Partly due to the continuing pseudonymity of her subject, Williams couldn’t find a magazine willing to buy this article, so she decided to print it herself. She cites Radiohead’s In Rainbows experiment as an inspiration; everyone on Twitter is calling it “indie journalism.” I’d call it one of the best profiles I’ve read lately (between this and Rebecca Skloot’s book, it’s been a good week for nonfiction!).
Also: I’ll testify that an appeal from an individual author can influence me in ways a larger publication can’t — I gave a donation for this article, but I read the Times magazine online every week. (Then again, if Williams wanted a donation every week, I might grow less willing to contribute, too.) It’s an interesting concept, and I’ll be curious to see how well it works for her.
In my last post, I mentioned my recent trip to MLA, the big annual convention for languages & literature academics. It’s kind of an overwhelming experience: hundreds of panels, hundreds more nervous interview candidates, converging on a cold city during the worst possible travel week of the year (the week between Christmas and New Year’s). I’m reliably informed that this year’s MLA was pretty tame due to the poor economy — much smaller and quieter than conventions held even two years ago. There won’t actually be a 2010 MLA; the organizers have finally decided to move it to early January, so next year’s conference will skip right to 2011. (It will also be in LA, which will at least be warm.)
The most fun part of MLA is the exhibitors hall, where publishers set up giant displays, sometimes complete with wine and cheese. I didn’t buy anything — I try to travel light, and also, I’m a poor grad student — but I was lucky enough to snag an ARC of Rebecca Skloot’s The Immortal Life of Henrietta Lacks. I’ve been aware of this book for a while, thanks to having read some of Skloot’s science journalism and then stumbling across her Twitter feed months ago. Then Skloot herself was on the cover of the issue of Publishers Weekly that reviewed Alcestis – wacky. Anyway, I really love good science writing and hardly ever have a chance to read it these days, so I grabbed the offered ARC from the nice Random House booth person and started reading as soon as I got back to Texas.
This is a stunning book. The story itself is inherently fascinating, but Skloot also does a brilliant job of weaving together her own history with HeLa — the years of research, the frustrating, contentious, and ultimately rewarding relationships she developed with Henrietta Lacks’s family — with the narrative of Henrietta’s death and subsequent “immortal life” in biomedical research after a cluster of her cancer cells were taken by doctors in the “colored” ward at Johns Hopkins in the 1950s.

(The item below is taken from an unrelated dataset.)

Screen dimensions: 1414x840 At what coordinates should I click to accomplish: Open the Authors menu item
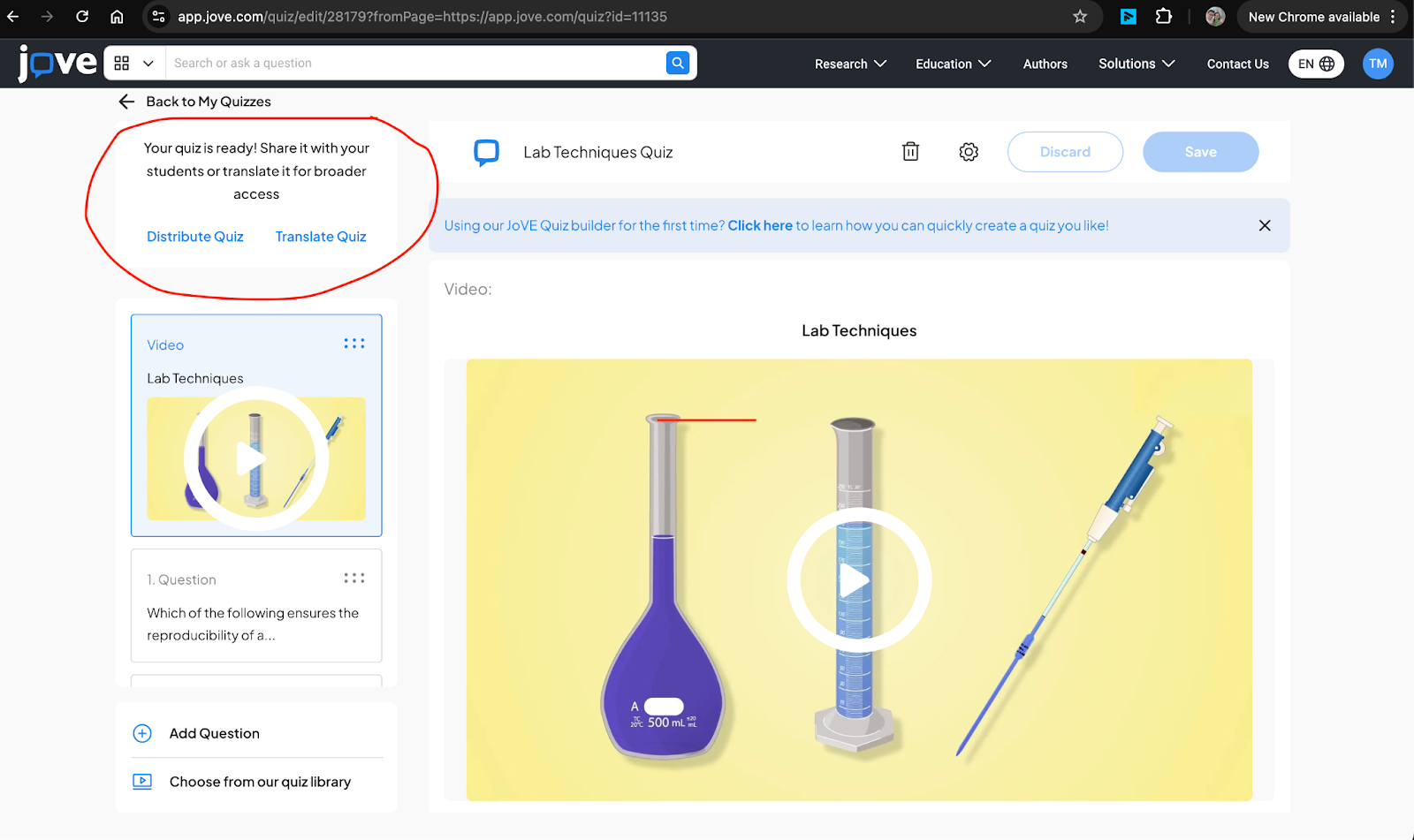1045,64
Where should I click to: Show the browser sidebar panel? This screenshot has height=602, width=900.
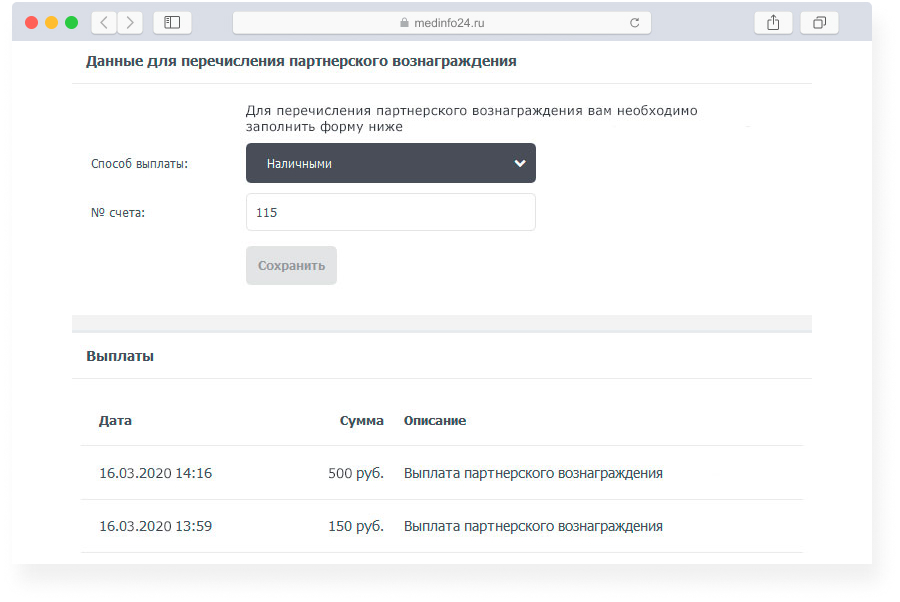click(x=172, y=23)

Lacks’s adult children, still suffering the effects of poverty, discrimination, and abuse, struggle to comprehend the facts of the strange life of their “mother cells.” They’re simultaneously desperate for Skloot to publish her story and fiercely afraid that she intends to take advantage of them.
I can’t recommend this book highly enough (and as you can see on Skloot’s page about the book, I’m not the only one). This is the kind of work nonfiction writing is meant to do.
I’m just back from a conference and still stuck in the post-travel blahs — I was in Richmond at the annual meeting of the American Society for Eighteenth Century Studies and managed to get my flights screwed up by thunderstorms in both directions, sigh — but I wanted to share a few things:
Via my friend Elizabeth Scott (whose lovely Something, Maybe is now in bookstores!), a fascinating link about the cover design process for a new book about Columbine.
A New York Times article about a 40-foot clonal amoeba colony in a cow pasture near Houston.
In other news, I’ve started doing more in-depth research for my new novel idea. There’s nothing quite so giddiness-inspiring as walking around the library collecting an armful of books for a new research topic.